TO DO:
Look through the entries below and extract exactly the lines from the one containing "política de uso y privacidad (483, 2308)" through the one containing "Soccer Team Trading Pins (43, 2366)", ends included.

AVAILABLE RECORDS:
# # #
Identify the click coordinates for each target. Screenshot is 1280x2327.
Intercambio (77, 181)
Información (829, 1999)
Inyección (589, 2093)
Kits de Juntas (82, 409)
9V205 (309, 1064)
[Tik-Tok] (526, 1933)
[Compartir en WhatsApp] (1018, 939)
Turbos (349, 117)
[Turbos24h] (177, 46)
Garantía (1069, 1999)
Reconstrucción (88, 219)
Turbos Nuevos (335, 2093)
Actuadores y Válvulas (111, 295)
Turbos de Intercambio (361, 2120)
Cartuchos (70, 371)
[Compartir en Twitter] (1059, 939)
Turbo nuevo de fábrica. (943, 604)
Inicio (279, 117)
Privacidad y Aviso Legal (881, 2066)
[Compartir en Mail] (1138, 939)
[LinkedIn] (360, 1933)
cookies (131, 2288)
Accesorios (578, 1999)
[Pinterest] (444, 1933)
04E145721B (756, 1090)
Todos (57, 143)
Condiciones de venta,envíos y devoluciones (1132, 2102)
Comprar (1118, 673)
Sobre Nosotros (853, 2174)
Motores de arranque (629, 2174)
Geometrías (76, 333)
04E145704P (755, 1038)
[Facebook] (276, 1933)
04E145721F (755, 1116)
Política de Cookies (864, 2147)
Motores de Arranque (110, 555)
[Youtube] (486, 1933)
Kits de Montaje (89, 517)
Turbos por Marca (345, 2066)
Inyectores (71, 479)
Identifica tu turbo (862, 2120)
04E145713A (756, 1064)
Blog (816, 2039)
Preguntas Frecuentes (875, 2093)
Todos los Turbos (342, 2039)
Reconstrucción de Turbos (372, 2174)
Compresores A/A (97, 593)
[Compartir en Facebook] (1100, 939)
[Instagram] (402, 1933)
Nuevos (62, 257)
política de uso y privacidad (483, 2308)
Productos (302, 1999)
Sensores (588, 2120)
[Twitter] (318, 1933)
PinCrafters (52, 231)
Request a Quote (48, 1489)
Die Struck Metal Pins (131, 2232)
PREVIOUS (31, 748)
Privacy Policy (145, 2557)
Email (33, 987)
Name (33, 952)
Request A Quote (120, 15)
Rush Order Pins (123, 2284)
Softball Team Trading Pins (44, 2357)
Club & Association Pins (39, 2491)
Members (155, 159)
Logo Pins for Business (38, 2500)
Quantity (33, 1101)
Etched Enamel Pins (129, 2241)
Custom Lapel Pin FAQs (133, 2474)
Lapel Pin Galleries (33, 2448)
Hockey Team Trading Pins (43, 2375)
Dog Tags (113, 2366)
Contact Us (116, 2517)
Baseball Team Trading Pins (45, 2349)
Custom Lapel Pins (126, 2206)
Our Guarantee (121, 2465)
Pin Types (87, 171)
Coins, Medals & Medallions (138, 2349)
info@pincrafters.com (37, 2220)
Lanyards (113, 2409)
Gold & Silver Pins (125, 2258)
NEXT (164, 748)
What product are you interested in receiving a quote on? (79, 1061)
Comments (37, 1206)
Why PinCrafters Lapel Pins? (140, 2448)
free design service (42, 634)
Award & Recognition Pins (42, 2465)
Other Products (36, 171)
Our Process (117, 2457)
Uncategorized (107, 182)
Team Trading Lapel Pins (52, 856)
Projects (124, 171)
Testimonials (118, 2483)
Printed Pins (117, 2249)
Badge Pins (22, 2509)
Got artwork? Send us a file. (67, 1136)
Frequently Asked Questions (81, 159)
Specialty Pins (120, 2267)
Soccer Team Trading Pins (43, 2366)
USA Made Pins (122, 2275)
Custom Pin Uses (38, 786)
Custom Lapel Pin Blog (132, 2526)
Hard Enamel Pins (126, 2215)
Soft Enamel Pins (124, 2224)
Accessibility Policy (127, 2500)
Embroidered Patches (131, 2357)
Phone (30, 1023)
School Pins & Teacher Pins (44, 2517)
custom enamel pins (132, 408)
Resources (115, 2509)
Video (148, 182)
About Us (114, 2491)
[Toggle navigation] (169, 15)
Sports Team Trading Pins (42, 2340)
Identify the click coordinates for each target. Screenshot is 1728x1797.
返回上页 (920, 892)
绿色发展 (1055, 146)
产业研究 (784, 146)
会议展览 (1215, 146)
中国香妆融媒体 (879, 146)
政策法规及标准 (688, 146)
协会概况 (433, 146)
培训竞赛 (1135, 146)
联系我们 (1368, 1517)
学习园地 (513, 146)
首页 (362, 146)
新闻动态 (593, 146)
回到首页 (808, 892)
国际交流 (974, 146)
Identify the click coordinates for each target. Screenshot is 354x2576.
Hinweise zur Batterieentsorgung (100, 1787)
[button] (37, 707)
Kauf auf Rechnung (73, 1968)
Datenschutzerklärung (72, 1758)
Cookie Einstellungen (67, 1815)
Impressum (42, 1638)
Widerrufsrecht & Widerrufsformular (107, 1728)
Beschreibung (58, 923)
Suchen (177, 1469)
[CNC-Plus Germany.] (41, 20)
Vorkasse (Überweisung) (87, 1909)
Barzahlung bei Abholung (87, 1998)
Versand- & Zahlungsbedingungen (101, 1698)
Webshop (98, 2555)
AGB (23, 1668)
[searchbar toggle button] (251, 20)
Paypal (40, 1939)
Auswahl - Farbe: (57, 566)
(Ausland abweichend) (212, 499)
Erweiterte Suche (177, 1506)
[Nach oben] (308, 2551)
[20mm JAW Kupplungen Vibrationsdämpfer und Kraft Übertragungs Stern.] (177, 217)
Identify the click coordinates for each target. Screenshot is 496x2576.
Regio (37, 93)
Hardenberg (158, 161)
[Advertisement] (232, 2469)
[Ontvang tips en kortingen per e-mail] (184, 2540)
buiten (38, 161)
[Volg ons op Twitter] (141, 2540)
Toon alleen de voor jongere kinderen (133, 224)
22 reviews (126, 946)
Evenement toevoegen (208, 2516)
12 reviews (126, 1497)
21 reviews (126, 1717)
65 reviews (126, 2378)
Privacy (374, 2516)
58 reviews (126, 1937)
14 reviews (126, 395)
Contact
# # #
ANSWER TO THE EXERCISE:
política de uso y privacidad (483, 2308)
Productos (302, 1999)
Sensores (588, 2120)
[Twitter] (318, 1933)
PinCrafters (52, 231)
Request a Quote (48, 1489)
Die Struck Metal Pins (131, 2232)
PREVIOUS (31, 748)
Privacy Policy (145, 2557)
Email (33, 987)
Name (33, 952)
Request A Quote (120, 15)
Rush Order Pins (123, 2284)
Softball Team Trading Pins (44, 2357)
Club & Association Pins (39, 2491)
Members (155, 159)
Logo Pins for Business (38, 2500)
Quantity (33, 1101)
Etched Enamel Pins (129, 2241)
Custom Lapel Pin FAQs (133, 2474)
Lapel Pin Galleries (33, 2448)
Hockey Team Trading Pins (43, 2375)
Dog Tags (113, 2366)
Contact Us (116, 2517)
Baseball Team Trading Pins (45, 2349)
Custom Lapel Pins (126, 2206)
Our Guarantee (121, 2465)
Pin Types (87, 171)
Coins, Medals & Medallions (138, 2349)
info@pincrafters.com (37, 2220)
Lanyards (113, 2409)
Gold & Silver Pins (125, 2258)
NEXT (164, 748)
What product are you interested in receiving a quote on? (79, 1061)
Comments (37, 1206)
Why PinCrafters Lapel Pins? (140, 2448)
free design service (42, 634)
Award & Recognition Pins (42, 2465)
Other Products (36, 171)
Our Process (117, 2457)
Uncategorized (107, 182)
Team Trading Lapel Pins (52, 856)
Projects (124, 171)
Testimonials (118, 2483)
Printed Pins (117, 2249)
Badge Pins (22, 2509)
Got artwork? Send us a file. (67, 1136)
Frequently Asked Questions (81, 159)
Specialty Pins (120, 2267)
Soccer Team Trading Pins (43, 2366)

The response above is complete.